3.2. Comparison with Analytical Models

The first test to validate the numerical approach was performed on a square array of impermeable cylinders, Figure 15a, in order to compare the transverse permeability of this configuration with the analytical models found in the literature. Using the symmetry properties of the configuration, a minimal representative geometry, black square in in Figure 15a, was used in the simulations in order to minimize the computing effort.

The simulations were carried out at different fiber volume fractions ranging from $0.2$ to $0.7,$ and the computed non-dimensionalized permeability values, ${\displaystyle \frac{K}{r^2}}$, were plotted in Figure 16 as a function of fiber volume fraction. In the same graph, the analytical predictions from models such as Gebart, Gutowski, Kozeny-Carman, etc. [9] have also been plotted for comparison.

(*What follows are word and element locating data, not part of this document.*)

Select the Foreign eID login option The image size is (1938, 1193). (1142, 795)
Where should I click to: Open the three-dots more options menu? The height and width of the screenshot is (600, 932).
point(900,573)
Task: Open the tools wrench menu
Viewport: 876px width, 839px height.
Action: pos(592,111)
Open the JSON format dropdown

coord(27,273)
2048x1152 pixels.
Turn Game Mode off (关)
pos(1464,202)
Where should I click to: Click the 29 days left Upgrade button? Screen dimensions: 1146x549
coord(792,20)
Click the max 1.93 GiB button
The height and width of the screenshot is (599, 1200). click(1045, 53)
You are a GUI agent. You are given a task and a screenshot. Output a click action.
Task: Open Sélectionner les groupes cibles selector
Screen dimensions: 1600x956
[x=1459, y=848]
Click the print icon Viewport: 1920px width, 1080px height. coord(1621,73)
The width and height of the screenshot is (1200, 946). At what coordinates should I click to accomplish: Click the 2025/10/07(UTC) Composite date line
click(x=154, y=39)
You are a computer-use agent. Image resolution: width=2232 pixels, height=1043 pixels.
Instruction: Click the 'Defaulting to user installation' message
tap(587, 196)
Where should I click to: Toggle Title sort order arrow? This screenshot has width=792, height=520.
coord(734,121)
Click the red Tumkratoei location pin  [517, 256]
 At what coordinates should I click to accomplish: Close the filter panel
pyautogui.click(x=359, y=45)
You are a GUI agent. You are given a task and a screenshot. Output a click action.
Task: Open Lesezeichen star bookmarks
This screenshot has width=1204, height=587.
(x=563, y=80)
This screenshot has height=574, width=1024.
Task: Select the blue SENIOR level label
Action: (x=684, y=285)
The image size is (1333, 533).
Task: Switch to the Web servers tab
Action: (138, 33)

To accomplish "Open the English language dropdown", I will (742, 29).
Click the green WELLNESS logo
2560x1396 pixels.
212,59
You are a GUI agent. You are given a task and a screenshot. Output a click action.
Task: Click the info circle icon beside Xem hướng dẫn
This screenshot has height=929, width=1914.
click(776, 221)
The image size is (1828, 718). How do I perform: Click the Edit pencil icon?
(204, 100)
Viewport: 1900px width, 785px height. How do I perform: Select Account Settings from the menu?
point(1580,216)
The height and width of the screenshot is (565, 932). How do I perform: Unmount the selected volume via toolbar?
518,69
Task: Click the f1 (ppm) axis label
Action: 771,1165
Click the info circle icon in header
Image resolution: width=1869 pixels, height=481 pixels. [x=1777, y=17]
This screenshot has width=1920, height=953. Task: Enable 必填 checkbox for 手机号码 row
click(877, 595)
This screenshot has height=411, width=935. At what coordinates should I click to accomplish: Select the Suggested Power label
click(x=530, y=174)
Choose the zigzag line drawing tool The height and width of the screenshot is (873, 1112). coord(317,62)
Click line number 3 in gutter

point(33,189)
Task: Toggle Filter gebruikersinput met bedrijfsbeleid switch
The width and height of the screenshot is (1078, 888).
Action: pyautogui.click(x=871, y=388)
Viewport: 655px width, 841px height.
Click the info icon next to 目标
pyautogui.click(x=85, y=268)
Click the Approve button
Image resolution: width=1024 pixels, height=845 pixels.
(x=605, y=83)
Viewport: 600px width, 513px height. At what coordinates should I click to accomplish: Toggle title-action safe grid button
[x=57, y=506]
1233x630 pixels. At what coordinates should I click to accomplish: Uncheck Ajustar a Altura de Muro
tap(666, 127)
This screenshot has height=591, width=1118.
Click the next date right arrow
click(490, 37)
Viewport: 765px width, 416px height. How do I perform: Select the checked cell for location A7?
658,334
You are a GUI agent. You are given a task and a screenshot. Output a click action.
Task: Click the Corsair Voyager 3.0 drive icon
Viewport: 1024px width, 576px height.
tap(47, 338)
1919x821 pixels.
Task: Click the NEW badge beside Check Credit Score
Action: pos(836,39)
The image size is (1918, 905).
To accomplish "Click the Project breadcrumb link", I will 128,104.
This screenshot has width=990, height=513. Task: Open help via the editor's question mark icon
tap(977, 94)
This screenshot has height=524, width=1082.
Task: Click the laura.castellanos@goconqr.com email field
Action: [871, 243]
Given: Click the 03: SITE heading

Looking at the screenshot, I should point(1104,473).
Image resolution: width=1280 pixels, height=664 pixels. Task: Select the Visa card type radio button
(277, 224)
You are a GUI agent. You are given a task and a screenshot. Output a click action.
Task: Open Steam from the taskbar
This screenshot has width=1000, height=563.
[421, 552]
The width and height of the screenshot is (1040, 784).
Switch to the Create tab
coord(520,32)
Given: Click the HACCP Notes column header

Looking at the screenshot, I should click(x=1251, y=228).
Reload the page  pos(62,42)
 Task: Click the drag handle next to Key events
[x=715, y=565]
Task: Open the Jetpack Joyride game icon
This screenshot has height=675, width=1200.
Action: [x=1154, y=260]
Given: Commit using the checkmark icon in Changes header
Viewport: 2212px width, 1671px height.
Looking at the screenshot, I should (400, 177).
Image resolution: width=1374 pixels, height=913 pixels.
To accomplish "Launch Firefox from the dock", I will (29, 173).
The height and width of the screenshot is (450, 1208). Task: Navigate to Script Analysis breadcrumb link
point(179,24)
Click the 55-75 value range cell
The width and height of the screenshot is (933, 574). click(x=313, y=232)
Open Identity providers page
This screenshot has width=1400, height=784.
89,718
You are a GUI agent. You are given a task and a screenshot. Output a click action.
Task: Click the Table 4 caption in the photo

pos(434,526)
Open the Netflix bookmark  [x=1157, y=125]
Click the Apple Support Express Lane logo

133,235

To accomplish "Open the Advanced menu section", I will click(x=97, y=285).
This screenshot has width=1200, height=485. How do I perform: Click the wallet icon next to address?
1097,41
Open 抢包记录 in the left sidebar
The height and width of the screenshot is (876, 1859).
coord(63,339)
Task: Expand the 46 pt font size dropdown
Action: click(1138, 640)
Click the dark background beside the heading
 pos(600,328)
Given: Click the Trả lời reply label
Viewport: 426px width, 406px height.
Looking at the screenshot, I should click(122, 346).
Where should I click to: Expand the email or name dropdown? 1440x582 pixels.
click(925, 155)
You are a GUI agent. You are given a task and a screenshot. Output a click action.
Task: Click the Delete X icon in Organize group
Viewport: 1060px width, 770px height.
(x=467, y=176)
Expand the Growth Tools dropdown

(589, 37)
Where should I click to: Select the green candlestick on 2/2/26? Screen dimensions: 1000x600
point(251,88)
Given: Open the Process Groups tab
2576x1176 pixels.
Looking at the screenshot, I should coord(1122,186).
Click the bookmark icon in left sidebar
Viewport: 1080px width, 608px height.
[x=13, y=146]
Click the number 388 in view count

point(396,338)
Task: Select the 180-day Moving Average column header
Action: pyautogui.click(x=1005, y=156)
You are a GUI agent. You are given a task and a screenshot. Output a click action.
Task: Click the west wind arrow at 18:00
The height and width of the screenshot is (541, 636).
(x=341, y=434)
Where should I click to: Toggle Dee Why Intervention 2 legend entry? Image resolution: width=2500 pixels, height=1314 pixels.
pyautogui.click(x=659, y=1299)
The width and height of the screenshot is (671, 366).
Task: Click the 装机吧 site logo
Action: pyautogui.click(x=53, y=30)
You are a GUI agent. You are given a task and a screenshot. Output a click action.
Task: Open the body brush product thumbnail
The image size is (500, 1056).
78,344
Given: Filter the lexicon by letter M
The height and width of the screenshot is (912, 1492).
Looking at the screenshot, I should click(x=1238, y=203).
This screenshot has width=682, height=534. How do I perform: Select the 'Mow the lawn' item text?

It can be seen that a good agreement was found between the numerical and analytical values.

A similar numerical versus analytical investigation was also carried out on the flow around a hexagonal array of fibers. A minimal representative geometric domain (black square in Figure 17a) is also considered in this case, Figure 17b. The results of the simulation, Figure 18, are compared to those of the Gebart model and show very good agreement.

The objective of this section is to validate the numerical approach to simple geometries, solving the Navier–Stokes equations in the free space between the cylinders. In the next section, this method, in addition to the dual-scale method based on the Darcy–Brinkman equations, is described, and the flow simulation was performed in a realistic 3D textile geometry.

3.3. Image-Based Permeability Determination

The 3D representation of the textile meshes was acquired from a 4-layer stack E-glass plain weave specimen. During the stacking process, no relative interlayer change in orientation was allowed. Note that the same textile was experimentally characterized. The plain weave has a nominal areal weight of $800\mathrm{g}.{\mathrm{m}}^{-2}$ and a tow linear density of $2400\mathrm{g}.{\mathrm{k}\mathrm{m}}^{-1}$. The acquisition was realized using an X-ray microtomography ($\mu CT$) scanner, which provided volumetric data of the textile at grayscale, e.g., Figure 19, at three different compaction levels corresponding to fiber volume fractions of $0.5,0.55$, and $0.6$. An image processing algorithm was then used to separate the inter-tow space from the tow data and to obtain the final 3D geometry. The physical dimensions of the scanned specimen were $25.14\mathrm{m}\mathrm{m}\times 26.04\mathrm{m}\mathrm{m}$ with a variable height for each target fiber volume fraction (between $2.18\mathrm{m}\mathrm{m}$ and $3.28\mathrm{m}\mathrm{m}$). The voxel dimensions were $2012\times 2084$ pixels in the weft and warp directions and a variable number of pixels in the through-thickness direction ($175$ for the highest volume fraction $0.6$ and $211$ for the smallest one $0.5$). The acquisition procedure is described in detail in the paper of Wijaya et al. [29].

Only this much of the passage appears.